* [EXTRACT]
========================

Months of meetings, strategy sessions and deferred plans have led to the presumed return of trials next week on Wednesday, March 10, in Hall County.
If Georgia Supreme Court Chief Justice Harold D. Melton lifts the ban on jury trials in the statewide judicial emergency order, a trial over drug possession before Superior Court Judge Bonnie Oliver will be the first case since the yearlong trial shutdown.
Court officials said 150 potential jurors have been summoned.
“In the past, you’d have 70 people reporting at 8 a.m,” staff attorney Caitlin May said. “Instead, we’re going to have 20 people at a time in panels reporting so that we’d don’t ever have that many people.”
A video on the Northeastern Judicial Circuit’s website walks people through what health and safety measures are in place. Court administrator Jason Stephenson said jurors would be issued KN95 masks.
May said all jurors, attorneys and the judge will be wearing a mask, and jurors will be issued their own pens to avoid sharing.

========================

* [WHAT YOU WILL DO]
1) From the Hall County trials article above, reproduce the passage from "Court officials said" up to and including "to avoid sharing.".
2) Answer these questions using the Hall County trials article above:
(a) On what date are trials presumed to return?
(b) How many potential jurors have been summoned?
(c) What type of masks will jurors be issued?

* [SOURCE DATA]
========================

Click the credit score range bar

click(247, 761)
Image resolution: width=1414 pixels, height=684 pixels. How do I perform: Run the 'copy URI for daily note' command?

========================

* [PROBLEM SOLUTIONS]
1)
Court officials said 150 potential jurors have been summoned.
“In the past, you’d have 70 people reporting at 8 a.m,” staff attorney Caitlin May said. “Instead, we’re going to have 20 people at a time in panels reporting so that we’d don’t ever have that many people.”
A video on the Northeastern Judicial Circuit’s website walks people through what health and safety measures are in place. Court administrator Jason Stephenson said jurors would be issued KN95 masks.
May said all jurors, attorneys and the judge will be wearing a mask, and jurors will be issued their own pens to avoid sharing.

2)
(a) Wednesday, March 10
(b) 150
(c) KN95 masks